Screenshot grounding data:
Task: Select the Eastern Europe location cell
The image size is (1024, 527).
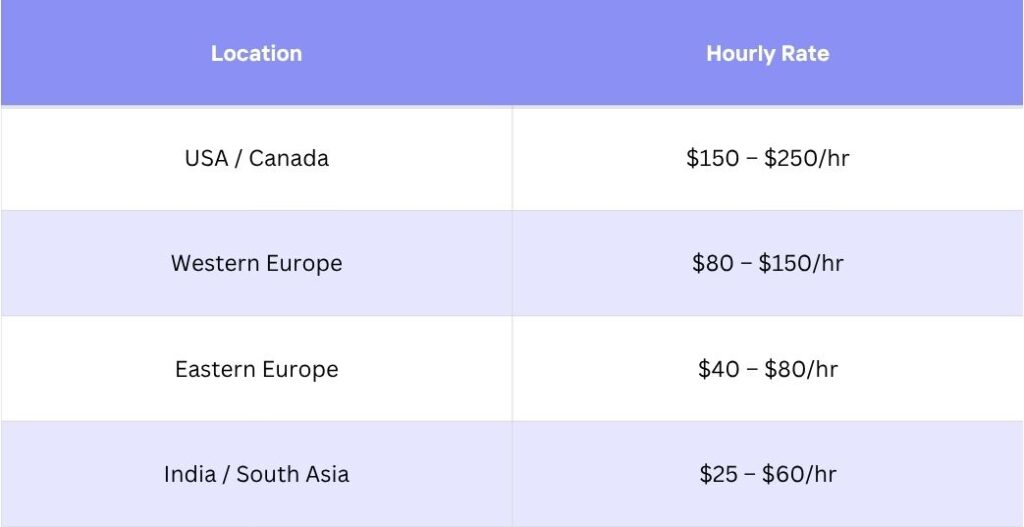Action: pos(256,369)
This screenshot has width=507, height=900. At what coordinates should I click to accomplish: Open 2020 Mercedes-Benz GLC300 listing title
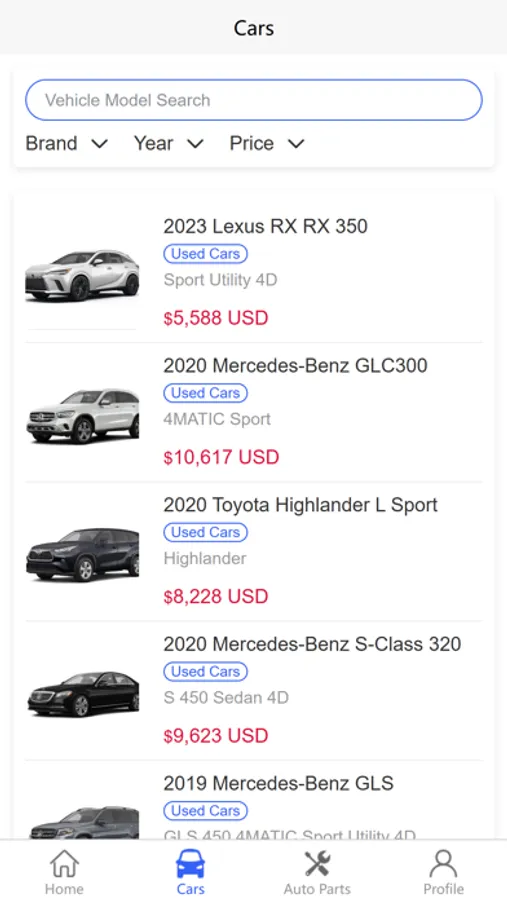295,365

▶ **Your goal**:
Each entry is to be returned precisely as it appears, but the pictures are to be dropped.

▶ **Written reply**:
Task: Select the Eastern Europe location cell
The image size is (1024, 527).
Action: pos(256,369)
This screenshot has width=507, height=900. At what coordinates should I click to accomplish: Open 2020 Mercedes-Benz GLC300 listing title
295,365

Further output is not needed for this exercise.